──────── Passage given ────────

Window Blankets - Having your windows and enjoying them too
by Cynthia Rush
      (copyright 2008 Cynthia Rush)
Your windows let in sunlight and give your home a feeling of openness and being connected to the world around you. Unfortunately, they also let in cold or heat, depending on the season. They can account for more than 50 percent of your house's heat loss (or gain), depending on the size, quantity and quality of your windows.
This website will show you how to create Window Blankets, which can control the amount of heat lost (or gained) by your windows during extreme temperatures. Anybody can do it, and after using them for a year or two, depending on how much of the time you cover your windows with them, you will have saved more in energy costs than you spent on the materials to make them.

Here I am, putting the Window Blankets in place.

Along the way, I'll tell you a little about my own experiences with homes with extreme heat loss and gain, and what I learned about heat control.

────────

• **Task set**:
**A.** In the listing, rewrite the lines starting at the one containing "Screen dimensions: 690x421" and ending at the one containing "will [x=170, y=254].", with "pump" changed to "valve" and nothing else altered.
**B.** Resume the window blankets text after its final sentence.

──────── Supplied records ────────

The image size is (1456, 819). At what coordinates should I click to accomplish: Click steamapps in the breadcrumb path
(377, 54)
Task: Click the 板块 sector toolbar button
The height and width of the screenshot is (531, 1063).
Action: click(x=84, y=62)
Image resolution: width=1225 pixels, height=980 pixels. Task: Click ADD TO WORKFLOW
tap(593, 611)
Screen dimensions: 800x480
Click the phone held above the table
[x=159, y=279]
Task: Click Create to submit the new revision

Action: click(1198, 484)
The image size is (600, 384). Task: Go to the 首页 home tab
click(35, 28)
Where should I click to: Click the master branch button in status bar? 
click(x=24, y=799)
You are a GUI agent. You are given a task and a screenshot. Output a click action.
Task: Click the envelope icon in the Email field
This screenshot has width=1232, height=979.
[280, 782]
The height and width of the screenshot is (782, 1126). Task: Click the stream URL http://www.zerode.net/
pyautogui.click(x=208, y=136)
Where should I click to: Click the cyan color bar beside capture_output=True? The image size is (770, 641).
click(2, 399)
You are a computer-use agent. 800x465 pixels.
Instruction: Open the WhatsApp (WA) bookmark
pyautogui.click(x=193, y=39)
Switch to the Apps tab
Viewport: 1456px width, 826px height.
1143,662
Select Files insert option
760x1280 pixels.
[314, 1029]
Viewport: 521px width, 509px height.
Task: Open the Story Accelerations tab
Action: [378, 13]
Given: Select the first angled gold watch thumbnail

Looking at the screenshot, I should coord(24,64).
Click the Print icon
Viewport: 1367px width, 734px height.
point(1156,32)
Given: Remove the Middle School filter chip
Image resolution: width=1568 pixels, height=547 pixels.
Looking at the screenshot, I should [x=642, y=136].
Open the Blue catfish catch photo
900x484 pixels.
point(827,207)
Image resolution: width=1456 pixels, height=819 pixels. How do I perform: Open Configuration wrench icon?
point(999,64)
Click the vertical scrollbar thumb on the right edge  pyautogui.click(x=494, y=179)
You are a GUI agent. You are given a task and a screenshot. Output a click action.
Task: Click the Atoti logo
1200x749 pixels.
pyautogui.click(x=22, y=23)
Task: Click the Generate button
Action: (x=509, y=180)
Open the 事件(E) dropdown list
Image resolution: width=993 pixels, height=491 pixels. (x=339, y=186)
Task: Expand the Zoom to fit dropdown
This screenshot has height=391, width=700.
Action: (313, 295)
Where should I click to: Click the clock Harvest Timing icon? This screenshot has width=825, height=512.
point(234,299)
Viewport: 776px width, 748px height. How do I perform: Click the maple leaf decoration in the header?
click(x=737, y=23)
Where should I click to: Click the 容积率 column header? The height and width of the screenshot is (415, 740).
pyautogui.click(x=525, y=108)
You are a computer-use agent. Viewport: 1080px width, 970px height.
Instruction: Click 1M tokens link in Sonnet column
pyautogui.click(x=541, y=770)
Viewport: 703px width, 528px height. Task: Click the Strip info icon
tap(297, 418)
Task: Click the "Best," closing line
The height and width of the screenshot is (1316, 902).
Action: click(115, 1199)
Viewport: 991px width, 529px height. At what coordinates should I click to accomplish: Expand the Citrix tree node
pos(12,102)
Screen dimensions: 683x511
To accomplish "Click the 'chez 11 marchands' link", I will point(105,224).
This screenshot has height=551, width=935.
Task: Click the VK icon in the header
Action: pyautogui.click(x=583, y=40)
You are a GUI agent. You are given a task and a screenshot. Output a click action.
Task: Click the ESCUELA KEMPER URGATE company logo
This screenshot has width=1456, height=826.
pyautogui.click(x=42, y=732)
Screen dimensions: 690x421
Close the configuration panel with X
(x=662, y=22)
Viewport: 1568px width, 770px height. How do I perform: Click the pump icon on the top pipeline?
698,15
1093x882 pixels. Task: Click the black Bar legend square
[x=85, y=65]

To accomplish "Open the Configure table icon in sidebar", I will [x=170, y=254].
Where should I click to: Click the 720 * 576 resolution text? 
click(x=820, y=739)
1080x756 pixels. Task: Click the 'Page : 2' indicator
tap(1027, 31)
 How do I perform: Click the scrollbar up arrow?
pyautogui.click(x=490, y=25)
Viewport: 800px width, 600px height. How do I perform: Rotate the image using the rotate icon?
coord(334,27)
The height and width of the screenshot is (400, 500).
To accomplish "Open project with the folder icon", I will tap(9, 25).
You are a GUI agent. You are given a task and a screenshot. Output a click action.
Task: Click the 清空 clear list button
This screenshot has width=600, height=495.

────────

• **Set of answers**:
**A.**
Screen dimensions: 690x421
Close the configuration panel with X
(x=662, y=22)
Viewport: 1568px width, 770px height. How do I perform: Click the valve icon on the top pipeline?
698,15
1093x882 pixels. Task: Click the black Bar legend square
[x=85, y=65]

To accomplish "Open the Configure table icon in sidebar", I will [x=170, y=254].

**B.**
At age 27, at a celebration dinner for my completion of my college degree (a B.A. in English from Antioch College), my father kiddingly suggested that I build a solar house in his woods. Being an English major, I had taken only one architecture course, but I knew he could afford it (financially) and I had a wealth of the required enthusiasm and energy. I began reading up on how solar energy worked. Eventually we hired someone to teach me how to build -- a guy who abruptly quit. After that I took over, reading workbooks late into the night on how to design and build trusses (roof framing), while mastering, by day, the art of smacking a nail, not my thumb, with this tool called a hammer. With the help of a big, energetic hired worker, the 1000 sq. ft. 3-story house was completed in 1981 when I was 28. A UPI story about the accomplishment ran in many newspapers across the country. I lived in the house for seven years before marrying and moving away, never to live full time in the house again.

There were successes and failures in the design of that house. My father likes to quote Somebody-Or-Other who says: Build your first house for your enemy; Build your second house for your friend; Build your third house for yourself. I didn't have the energy to build three houses, so we were stuck with my mistakes.

The best part about the Solar House, as we refer to it, is the thick, heavily insulated walls. We framed our own windows and built double-walls packed with 10" of insulation. When you step inside that house, the front door goes thunk, and the temperature remains fairly steady, even when the electric baseboard heaters are set at a low setting.

This 1980 photo shows me standing inside a nest of the trusses I designed and built for the solar house constructed in my parents' woods.

This is the UPI photo of me and my bassethound in 1981 in front of the solar house I built in my parents' woods.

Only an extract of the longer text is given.